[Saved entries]
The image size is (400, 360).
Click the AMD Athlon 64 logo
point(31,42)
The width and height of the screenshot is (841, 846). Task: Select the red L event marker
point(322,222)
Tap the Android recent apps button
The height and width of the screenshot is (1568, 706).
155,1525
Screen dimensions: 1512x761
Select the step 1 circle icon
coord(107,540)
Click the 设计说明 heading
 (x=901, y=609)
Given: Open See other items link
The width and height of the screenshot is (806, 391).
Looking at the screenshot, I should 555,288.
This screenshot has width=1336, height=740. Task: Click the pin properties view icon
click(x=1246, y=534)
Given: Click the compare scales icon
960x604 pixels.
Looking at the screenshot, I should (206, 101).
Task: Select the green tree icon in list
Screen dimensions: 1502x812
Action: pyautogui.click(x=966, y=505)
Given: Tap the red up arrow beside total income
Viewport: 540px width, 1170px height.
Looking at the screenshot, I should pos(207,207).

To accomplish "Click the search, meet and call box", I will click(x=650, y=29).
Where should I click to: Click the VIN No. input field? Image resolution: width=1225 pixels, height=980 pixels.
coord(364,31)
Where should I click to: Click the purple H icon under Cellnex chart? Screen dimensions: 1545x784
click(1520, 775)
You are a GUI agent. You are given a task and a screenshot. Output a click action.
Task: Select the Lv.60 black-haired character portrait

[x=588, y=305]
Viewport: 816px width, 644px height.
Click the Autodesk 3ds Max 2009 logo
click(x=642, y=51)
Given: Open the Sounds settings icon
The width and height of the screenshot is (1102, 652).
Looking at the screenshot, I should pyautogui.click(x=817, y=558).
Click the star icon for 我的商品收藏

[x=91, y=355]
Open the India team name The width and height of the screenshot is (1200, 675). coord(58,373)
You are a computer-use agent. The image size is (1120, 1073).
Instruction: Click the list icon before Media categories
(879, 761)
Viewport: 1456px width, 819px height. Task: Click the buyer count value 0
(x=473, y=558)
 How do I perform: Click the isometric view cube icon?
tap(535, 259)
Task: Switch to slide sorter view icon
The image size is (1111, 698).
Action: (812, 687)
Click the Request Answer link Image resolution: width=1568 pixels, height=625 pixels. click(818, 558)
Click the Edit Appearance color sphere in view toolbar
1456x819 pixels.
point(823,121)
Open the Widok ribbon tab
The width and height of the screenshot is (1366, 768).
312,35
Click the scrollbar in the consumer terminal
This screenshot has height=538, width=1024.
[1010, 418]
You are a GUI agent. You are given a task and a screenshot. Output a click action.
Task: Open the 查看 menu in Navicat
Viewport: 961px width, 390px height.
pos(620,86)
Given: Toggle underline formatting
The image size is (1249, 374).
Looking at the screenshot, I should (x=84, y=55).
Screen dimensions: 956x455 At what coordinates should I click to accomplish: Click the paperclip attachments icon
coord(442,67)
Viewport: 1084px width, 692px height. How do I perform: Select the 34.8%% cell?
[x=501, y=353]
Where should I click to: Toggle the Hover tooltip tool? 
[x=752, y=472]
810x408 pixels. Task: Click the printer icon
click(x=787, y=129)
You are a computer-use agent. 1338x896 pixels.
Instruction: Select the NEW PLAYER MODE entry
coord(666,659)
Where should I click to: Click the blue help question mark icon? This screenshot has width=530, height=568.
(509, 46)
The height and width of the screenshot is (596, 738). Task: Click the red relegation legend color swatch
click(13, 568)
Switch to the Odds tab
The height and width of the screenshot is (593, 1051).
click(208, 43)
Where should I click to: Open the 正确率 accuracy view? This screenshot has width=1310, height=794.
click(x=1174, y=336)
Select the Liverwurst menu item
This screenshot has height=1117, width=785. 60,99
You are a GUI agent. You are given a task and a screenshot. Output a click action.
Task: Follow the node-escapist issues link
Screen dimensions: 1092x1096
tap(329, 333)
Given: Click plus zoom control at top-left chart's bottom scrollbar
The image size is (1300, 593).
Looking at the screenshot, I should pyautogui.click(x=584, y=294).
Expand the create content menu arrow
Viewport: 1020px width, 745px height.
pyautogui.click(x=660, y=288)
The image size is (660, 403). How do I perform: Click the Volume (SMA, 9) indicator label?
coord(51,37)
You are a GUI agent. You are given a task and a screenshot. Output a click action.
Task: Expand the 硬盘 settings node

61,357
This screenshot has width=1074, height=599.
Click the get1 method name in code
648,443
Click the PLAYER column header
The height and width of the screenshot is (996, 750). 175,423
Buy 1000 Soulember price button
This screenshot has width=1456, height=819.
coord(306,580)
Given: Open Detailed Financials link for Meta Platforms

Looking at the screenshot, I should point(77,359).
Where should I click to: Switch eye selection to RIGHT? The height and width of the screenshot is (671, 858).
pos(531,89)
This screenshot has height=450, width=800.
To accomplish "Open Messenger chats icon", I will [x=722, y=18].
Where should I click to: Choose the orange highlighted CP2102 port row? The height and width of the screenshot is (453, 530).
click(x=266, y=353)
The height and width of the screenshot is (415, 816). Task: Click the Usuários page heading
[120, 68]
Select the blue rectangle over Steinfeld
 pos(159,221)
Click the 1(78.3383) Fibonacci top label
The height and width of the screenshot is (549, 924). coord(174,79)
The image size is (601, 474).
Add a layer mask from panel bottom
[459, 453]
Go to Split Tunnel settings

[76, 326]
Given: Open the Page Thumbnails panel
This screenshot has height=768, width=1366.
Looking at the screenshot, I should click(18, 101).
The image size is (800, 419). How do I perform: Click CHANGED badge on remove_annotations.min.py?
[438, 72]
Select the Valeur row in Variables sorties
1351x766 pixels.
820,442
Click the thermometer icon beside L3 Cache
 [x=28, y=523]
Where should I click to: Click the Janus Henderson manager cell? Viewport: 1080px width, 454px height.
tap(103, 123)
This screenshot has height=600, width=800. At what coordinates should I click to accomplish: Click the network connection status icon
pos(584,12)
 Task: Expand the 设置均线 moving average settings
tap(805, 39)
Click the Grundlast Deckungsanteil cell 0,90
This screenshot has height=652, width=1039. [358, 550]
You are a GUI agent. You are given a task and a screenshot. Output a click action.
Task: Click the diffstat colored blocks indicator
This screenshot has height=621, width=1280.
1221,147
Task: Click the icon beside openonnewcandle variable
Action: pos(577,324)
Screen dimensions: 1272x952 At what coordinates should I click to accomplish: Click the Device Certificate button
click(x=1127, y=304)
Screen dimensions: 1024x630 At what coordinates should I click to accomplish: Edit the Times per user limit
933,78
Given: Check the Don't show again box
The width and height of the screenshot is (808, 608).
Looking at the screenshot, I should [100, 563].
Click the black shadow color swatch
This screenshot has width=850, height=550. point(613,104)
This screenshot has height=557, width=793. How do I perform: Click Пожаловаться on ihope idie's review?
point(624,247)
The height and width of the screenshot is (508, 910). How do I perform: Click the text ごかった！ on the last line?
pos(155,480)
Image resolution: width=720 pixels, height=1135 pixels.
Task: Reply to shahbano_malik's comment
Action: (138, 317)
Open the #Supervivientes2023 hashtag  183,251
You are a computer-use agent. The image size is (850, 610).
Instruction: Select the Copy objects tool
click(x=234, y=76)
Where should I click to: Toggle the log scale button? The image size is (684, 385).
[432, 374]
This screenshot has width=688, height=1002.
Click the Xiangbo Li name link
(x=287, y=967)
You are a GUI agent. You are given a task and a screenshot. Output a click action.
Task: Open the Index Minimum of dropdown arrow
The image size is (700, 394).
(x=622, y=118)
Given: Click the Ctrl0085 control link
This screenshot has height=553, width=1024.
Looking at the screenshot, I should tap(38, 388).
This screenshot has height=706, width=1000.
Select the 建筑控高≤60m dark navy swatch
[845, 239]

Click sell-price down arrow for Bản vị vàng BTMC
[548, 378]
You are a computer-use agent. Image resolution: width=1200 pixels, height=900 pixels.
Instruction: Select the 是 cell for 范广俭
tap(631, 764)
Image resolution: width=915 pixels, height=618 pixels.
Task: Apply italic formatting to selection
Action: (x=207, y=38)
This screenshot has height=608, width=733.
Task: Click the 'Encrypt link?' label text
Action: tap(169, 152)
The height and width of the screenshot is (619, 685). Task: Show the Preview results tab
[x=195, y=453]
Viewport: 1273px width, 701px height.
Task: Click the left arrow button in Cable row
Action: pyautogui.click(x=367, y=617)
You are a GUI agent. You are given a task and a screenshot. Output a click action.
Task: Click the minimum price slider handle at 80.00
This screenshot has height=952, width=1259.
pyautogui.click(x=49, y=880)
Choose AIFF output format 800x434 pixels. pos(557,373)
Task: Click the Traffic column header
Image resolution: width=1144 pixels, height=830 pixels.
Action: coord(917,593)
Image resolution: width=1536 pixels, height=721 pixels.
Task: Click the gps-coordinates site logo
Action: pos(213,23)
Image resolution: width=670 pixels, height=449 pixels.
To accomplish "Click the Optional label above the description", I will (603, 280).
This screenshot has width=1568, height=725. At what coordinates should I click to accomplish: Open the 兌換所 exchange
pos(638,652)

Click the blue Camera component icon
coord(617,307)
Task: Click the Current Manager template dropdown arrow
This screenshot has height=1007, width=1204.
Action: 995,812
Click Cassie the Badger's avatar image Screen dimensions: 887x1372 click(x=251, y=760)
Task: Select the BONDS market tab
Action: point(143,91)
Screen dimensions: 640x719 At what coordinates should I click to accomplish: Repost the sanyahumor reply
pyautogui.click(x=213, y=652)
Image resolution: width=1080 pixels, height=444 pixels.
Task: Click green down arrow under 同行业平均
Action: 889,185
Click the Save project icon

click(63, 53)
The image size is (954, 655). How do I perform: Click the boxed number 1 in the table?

Problem statement >> What you return must be the lines above that run from the line with "Expand the create content menu arrow" to the line with "Given: Open the Page Thumbnails panel", inclusive, each copied exactly.

Answer area >>
Expand the create content menu arrow
Viewport: 1020px width, 745px height.
pyautogui.click(x=660, y=288)
The image size is (660, 403). How do I perform: Click the Volume (SMA, 9) indicator label?
coord(51,37)
You are a GUI agent. You are given a task and a screenshot. Output a click action.
Task: Expand the 硬盘 settings node

61,357
This screenshot has width=1074, height=599.
Click the get1 method name in code
648,443
Click the PLAYER column header
The height and width of the screenshot is (996, 750). 175,423
Buy 1000 Soulember price button
This screenshot has width=1456, height=819.
coord(306,580)
Given: Open Detailed Financials link for Meta Platforms

Looking at the screenshot, I should point(77,359).
Where should I click to: Switch eye selection to RIGHT? The height and width of the screenshot is (671, 858).
pos(531,89)
This screenshot has height=450, width=800.
To accomplish "Open Messenger chats icon", I will [x=722, y=18].
Where should I click to: Choose the orange highlighted CP2102 port row? The height and width of the screenshot is (453, 530).
click(x=266, y=353)
The height and width of the screenshot is (415, 816). Task: Click the Usuários page heading
[120, 68]
Select the blue rectangle over Steinfeld
 pos(159,221)
Click the 1(78.3383) Fibonacci top label
The height and width of the screenshot is (549, 924). coord(174,79)
The image size is (601, 474).
Add a layer mask from panel bottom
[459, 453]
Go to Split Tunnel settings

[76, 326]
Given: Open the Page Thumbnails panel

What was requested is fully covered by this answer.